» **Task statement**:
Reproduce all of the material below verbatim, every line and character unchanged.

______________________________

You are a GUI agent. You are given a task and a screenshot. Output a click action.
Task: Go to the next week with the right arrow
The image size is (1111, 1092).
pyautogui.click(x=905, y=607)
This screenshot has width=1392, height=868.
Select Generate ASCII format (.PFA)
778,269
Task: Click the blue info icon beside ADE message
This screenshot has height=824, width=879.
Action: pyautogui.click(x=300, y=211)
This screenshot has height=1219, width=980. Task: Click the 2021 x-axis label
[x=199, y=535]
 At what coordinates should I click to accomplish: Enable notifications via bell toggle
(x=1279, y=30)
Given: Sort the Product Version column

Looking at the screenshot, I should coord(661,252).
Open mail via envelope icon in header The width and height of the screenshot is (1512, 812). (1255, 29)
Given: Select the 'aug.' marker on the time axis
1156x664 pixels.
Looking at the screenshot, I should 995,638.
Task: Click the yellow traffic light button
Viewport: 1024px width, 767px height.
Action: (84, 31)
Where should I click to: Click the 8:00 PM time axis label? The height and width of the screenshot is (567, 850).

______________________________

» **Final result**:
You are a GUI agent. You are given a task and a screenshot. Output a click action.
Task: Go to the next week with the right arrow
The image size is (1111, 1092).
pyautogui.click(x=905, y=607)
This screenshot has width=1392, height=868.
Select Generate ASCII format (.PFA)
778,269
Task: Click the blue info icon beside ADE message
This screenshot has height=824, width=879.
Action: pyautogui.click(x=300, y=211)
This screenshot has height=1219, width=980. Task: Click the 2021 x-axis label
[x=199, y=535]
 At what coordinates should I click to accomplish: Enable notifications via bell toggle
(x=1279, y=30)
Given: Sort the Product Version column

Looking at the screenshot, I should coord(661,252).
Open mail via envelope icon in header The width and height of the screenshot is (1512, 812). (1255, 29)
Given: Select the 'aug.' marker on the time axis
1156x664 pixels.
Looking at the screenshot, I should 995,638.
Task: Click the yellow traffic light button
Viewport: 1024px width, 767px height.
Action: (84, 31)
Where should I click to: Click the 8:00 PM time axis label? The height and width of the screenshot is (567, 850).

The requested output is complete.